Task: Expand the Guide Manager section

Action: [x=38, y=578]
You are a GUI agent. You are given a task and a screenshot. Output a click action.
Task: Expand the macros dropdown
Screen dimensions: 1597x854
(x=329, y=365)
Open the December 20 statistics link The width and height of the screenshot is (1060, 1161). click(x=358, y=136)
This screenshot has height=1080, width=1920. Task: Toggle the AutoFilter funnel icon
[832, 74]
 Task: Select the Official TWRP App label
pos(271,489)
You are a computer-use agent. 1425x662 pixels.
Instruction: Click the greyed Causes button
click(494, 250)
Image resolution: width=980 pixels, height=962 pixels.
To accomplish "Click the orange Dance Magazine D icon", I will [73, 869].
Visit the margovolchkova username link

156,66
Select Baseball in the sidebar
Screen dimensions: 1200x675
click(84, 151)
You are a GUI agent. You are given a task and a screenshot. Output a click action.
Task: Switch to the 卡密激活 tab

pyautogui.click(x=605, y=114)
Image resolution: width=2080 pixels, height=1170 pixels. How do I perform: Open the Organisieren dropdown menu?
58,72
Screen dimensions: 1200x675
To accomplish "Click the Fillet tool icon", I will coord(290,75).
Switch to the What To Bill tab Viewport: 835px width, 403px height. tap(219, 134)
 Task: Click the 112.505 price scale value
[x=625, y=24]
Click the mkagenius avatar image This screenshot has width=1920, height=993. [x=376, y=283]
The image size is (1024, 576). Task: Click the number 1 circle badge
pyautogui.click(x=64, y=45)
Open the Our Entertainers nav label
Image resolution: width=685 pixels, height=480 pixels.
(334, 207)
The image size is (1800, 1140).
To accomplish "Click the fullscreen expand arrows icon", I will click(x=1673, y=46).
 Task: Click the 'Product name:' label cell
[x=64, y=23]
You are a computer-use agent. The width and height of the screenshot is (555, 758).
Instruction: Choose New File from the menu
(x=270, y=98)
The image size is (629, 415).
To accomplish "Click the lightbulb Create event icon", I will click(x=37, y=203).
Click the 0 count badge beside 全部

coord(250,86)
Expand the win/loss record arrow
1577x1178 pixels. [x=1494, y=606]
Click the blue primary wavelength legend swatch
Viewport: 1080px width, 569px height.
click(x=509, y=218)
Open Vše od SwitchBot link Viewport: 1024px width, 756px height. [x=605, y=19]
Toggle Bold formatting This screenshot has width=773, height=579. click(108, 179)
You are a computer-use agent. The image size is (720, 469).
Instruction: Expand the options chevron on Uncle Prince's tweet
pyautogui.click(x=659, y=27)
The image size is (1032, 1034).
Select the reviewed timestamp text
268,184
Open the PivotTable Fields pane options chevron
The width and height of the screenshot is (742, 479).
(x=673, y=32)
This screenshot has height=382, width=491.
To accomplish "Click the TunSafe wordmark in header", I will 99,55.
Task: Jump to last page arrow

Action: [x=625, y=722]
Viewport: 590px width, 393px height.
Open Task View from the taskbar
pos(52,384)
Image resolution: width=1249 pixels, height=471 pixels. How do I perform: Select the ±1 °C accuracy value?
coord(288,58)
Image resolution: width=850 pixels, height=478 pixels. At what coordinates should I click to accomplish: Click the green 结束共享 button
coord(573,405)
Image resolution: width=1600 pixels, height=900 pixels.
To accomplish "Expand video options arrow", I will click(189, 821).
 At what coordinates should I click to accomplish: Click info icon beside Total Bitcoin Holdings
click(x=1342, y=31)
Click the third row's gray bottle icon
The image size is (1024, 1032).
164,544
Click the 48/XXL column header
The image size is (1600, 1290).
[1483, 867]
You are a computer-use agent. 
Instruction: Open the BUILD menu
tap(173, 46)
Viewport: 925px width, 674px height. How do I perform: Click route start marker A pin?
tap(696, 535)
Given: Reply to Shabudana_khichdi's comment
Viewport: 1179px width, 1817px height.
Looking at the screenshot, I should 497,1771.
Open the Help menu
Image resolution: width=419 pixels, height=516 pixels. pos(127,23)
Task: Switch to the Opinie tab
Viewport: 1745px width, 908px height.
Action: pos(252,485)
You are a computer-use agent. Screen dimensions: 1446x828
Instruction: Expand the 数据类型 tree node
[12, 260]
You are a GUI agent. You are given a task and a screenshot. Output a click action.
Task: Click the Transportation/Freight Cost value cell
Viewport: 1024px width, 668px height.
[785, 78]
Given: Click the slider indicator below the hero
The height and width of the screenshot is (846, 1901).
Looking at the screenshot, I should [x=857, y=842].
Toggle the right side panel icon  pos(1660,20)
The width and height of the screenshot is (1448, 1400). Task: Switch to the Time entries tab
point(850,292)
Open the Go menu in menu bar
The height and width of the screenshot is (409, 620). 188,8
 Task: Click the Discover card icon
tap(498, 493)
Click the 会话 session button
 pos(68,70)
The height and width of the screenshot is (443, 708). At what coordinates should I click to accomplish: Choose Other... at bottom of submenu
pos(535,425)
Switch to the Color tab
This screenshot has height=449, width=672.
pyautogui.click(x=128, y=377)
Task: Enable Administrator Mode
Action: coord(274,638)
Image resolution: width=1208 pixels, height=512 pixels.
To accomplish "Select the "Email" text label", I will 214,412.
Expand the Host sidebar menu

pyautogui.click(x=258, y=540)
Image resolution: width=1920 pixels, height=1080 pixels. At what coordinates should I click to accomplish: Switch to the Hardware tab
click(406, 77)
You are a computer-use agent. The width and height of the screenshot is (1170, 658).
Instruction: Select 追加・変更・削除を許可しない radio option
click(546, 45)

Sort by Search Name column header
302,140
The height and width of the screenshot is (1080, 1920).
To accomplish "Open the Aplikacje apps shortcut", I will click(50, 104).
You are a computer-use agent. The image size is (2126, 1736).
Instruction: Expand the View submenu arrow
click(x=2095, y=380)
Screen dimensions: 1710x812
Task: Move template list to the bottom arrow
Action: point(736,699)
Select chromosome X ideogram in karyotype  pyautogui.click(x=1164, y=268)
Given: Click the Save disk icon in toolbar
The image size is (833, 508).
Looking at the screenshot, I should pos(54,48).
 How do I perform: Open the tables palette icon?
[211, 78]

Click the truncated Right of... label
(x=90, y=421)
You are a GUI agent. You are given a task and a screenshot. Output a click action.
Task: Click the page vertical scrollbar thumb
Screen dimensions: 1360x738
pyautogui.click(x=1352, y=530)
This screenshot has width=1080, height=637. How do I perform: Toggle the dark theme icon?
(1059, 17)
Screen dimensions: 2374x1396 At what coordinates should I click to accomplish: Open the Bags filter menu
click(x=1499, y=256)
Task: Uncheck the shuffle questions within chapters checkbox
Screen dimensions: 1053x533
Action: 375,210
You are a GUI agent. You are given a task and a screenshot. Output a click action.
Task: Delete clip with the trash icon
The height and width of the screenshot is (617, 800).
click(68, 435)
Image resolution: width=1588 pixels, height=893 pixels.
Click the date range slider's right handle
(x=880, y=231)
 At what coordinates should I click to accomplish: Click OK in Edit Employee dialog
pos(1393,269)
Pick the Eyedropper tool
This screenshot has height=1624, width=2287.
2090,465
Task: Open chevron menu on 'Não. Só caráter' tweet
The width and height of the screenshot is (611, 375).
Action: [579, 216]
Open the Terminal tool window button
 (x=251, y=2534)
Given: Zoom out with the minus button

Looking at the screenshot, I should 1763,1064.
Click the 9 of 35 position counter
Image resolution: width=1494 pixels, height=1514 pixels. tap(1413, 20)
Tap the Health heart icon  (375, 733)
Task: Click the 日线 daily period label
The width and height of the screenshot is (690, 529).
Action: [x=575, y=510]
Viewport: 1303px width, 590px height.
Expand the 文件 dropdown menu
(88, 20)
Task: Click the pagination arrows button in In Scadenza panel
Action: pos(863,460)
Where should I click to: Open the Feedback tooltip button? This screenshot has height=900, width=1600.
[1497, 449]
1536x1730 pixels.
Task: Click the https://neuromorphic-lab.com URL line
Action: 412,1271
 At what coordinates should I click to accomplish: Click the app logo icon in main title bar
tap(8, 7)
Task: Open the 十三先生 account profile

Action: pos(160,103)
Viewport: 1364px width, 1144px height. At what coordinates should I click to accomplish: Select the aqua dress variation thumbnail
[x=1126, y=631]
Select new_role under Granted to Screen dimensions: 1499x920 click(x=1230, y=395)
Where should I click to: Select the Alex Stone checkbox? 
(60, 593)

------------------------

- QUÉ SE PIDE: Reproduce sin cambios las filas que van desde la que contiene "At what coordinates should I click to accomplish: Click OK" hasta la que contiene "Action: pos(160,103)", ambas incluidas.

- RESPUESTA COMPLETA:
 At what coordinates should I click to accomplish: Click OK in Edit Employee dialog
pos(1393,269)
Pick the Eyedropper tool
This screenshot has height=1624, width=2287.
2090,465
Task: Open chevron menu on 'Não. Só caráter' tweet
The width and height of the screenshot is (611, 375).
Action: [579, 216]
Open the Terminal tool window button
 (x=251, y=2534)
Given: Zoom out with the minus button

Looking at the screenshot, I should 1763,1064.
Click the 9 of 35 position counter
Image resolution: width=1494 pixels, height=1514 pixels. tap(1413, 20)
Tap the Health heart icon  (375, 733)
Task: Click the 日线 daily period label
The width and height of the screenshot is (690, 529).
Action: [x=575, y=510]
Viewport: 1303px width, 590px height.
Expand the 文件 dropdown menu
(88, 20)
Task: Click the pagination arrows button in In Scadenza panel
Action: pos(863,460)
Where should I click to: Open the Feedback tooltip button? This screenshot has height=900, width=1600.
[1497, 449]
1536x1730 pixels.
Task: Click the https://neuromorphic-lab.com URL line
Action: 412,1271
 At what coordinates should I click to accomplish: Click the app logo icon in main title bar
tap(8, 7)
Task: Open the 十三先生 account profile

Action: pos(160,103)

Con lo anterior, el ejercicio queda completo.